** DATA SUPPLIED **
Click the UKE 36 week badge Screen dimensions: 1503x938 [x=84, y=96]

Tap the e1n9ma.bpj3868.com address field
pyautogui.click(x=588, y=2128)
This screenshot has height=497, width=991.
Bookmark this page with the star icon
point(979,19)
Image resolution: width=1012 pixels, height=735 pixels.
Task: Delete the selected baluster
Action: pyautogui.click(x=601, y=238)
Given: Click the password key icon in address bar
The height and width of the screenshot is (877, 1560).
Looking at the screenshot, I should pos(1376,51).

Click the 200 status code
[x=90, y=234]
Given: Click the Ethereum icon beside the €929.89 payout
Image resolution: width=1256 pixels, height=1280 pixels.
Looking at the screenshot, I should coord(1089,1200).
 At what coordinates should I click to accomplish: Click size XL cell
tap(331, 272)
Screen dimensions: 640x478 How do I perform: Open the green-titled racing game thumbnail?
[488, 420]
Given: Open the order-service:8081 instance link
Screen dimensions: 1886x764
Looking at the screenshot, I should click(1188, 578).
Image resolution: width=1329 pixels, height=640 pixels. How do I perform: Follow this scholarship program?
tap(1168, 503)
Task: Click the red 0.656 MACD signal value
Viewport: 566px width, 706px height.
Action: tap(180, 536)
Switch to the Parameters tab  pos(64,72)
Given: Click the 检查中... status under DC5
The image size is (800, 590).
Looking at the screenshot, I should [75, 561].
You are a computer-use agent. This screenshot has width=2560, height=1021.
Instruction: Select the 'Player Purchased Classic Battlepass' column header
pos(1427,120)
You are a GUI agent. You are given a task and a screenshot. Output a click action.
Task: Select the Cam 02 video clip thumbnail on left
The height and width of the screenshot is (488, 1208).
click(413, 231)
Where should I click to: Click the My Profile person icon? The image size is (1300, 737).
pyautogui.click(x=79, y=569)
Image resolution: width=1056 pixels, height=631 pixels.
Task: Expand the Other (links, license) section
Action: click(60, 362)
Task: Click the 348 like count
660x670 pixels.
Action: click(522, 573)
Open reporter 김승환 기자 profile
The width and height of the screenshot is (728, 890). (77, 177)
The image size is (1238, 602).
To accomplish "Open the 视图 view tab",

** EXERCISE INSTRUCTIONS **
Write out the material above exactly and in full.

** REPLY **
Click the UKE 36 week badge Screen dimensions: 1503x938 [x=84, y=96]

Tap the e1n9ma.bpj3868.com address field
pyautogui.click(x=588, y=2128)
This screenshot has height=497, width=991.
Bookmark this page with the star icon
point(979,19)
Image resolution: width=1012 pixels, height=735 pixels.
Task: Delete the selected baluster
Action: pyautogui.click(x=601, y=238)
Given: Click the password key icon in address bar
The height and width of the screenshot is (877, 1560).
Looking at the screenshot, I should pos(1376,51).

Click the 200 status code
[x=90, y=234]
Given: Click the Ethereum icon beside the €929.89 payout
Image resolution: width=1256 pixels, height=1280 pixels.
Looking at the screenshot, I should coord(1089,1200).
 At what coordinates should I click to accomplish: Click size XL cell
tap(331, 272)
Screen dimensions: 640x478 How do I perform: Open the green-titled racing game thumbnail?
[488, 420]
Given: Open the order-service:8081 instance link
Screen dimensions: 1886x764
Looking at the screenshot, I should click(1188, 578).
Image resolution: width=1329 pixels, height=640 pixels. How do I perform: Follow this scholarship program?
tap(1168, 503)
Task: Click the red 0.656 MACD signal value
Viewport: 566px width, 706px height.
Action: tap(180, 536)
Switch to the Parameters tab  pos(64,72)
Given: Click the 检查中... status under DC5
The image size is (800, 590).
Looking at the screenshot, I should [75, 561].
You are a computer-use agent. This screenshot has width=2560, height=1021.
Instruction: Select the 'Player Purchased Classic Battlepass' column header
pos(1427,120)
You are a GUI agent. You are given a task and a screenshot. Output a click action.
Task: Select the Cam 02 video clip thumbnail on left
The height and width of the screenshot is (488, 1208).
click(413, 231)
Where should I click to: Click the My Profile person icon? The image size is (1300, 737).
pyautogui.click(x=79, y=569)
Image resolution: width=1056 pixels, height=631 pixels.
Task: Expand the Other (links, license) section
Action: click(60, 362)
Task: Click the 348 like count
660x670 pixels.
Action: click(522, 573)
Open reporter 김승환 기자 profile
The width and height of the screenshot is (728, 890). (77, 177)
The image size is (1238, 602).
To accomplish "Open the 视图 view tab",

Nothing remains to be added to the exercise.